The Collaborative Digital Reference Service expects to be fully operational by next June, when it will become a free 24-hour global electronic reference service.
Hosted by the Library of Congress in Washington DC, the group is pooling its reference knowledge in the hope of bettering commercial search engines.
The national libraries of Canada and Australia and several university libraries, including Harvard, Yale and Cornell, are among the 60 government, university and public institutions volunteering resources on the pilot project and taking advantage of both the expertise of reference librarians and their collections.
"It's the reference librarian's time to hop on board," said Franceen Gaudet, of the National Library of Canada, after returning from Washington and meeting colleagues working on the service.
It is estimated that no current search engine covers more than 18 per cent of the internet's content, with little consistency in the descriptors that help search out that information.
Ms Gaudet said: "I think the 'wow factor' has gone out of the web." She pointed out that internet use was beginning to drop in the United States, perhaps in part due to frustration felt with search engines coming up with too much unnecessary information.
The CDRS will differ from most search engines by going one-on-one with the client who calls up the service.

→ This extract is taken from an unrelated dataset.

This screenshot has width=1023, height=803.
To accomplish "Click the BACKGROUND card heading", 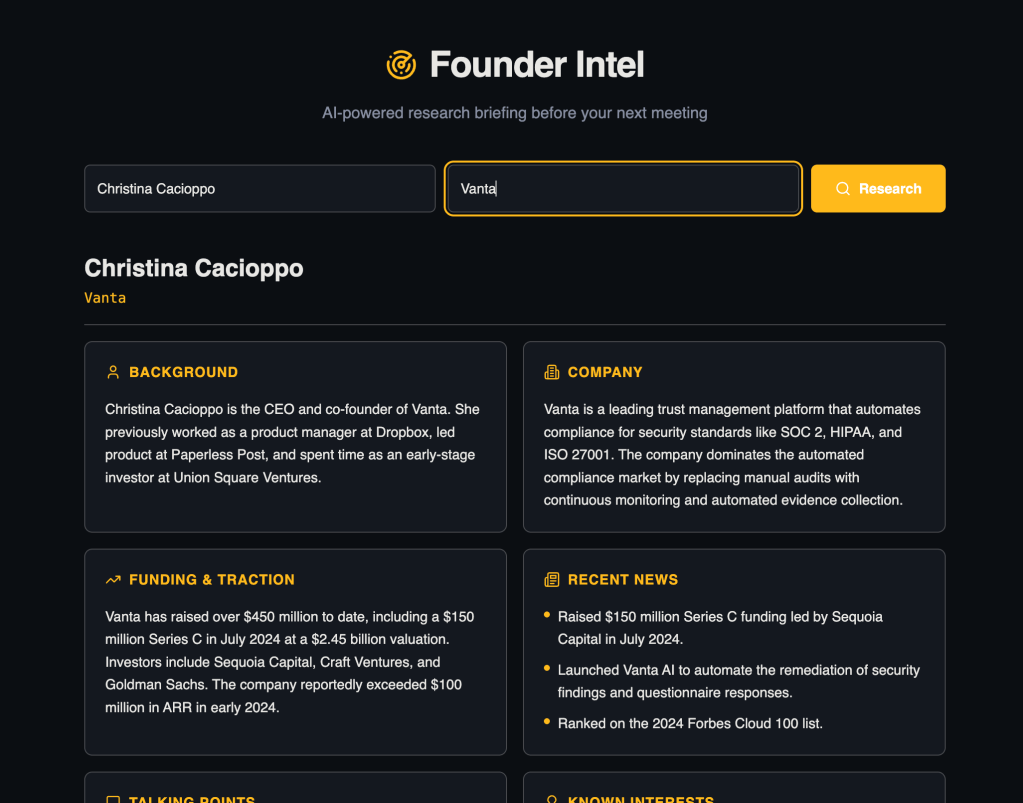I will click(183, 372).
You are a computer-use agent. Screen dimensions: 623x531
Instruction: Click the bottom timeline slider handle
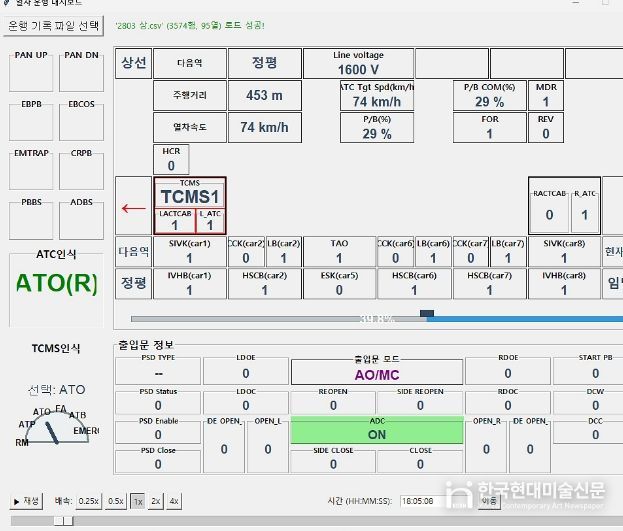[63, 520]
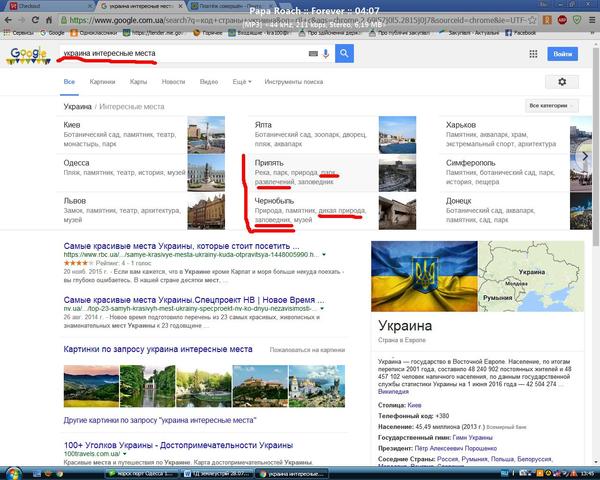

Those libraries that are open at the time of the request and most qualified to answer the question will field the query by tapping into a collection of reference knowledge.
While the costs are being absorbed by member institutions, it is hoped that with one bank of collected knowledge resources will not be taxed and reference librarians will have more time with clients.
Canadian libraries have seen a 20 per cent drop in reference desk queries in the past three years, mainly due to the push for students to rely more on their own search skills.
Fran Groen, McGill University's director of libraries, hopes that this type of project will show those independent students the difference between looking for a cancer cure on a "quack" site and going through the authoritative medicine database at the National Library.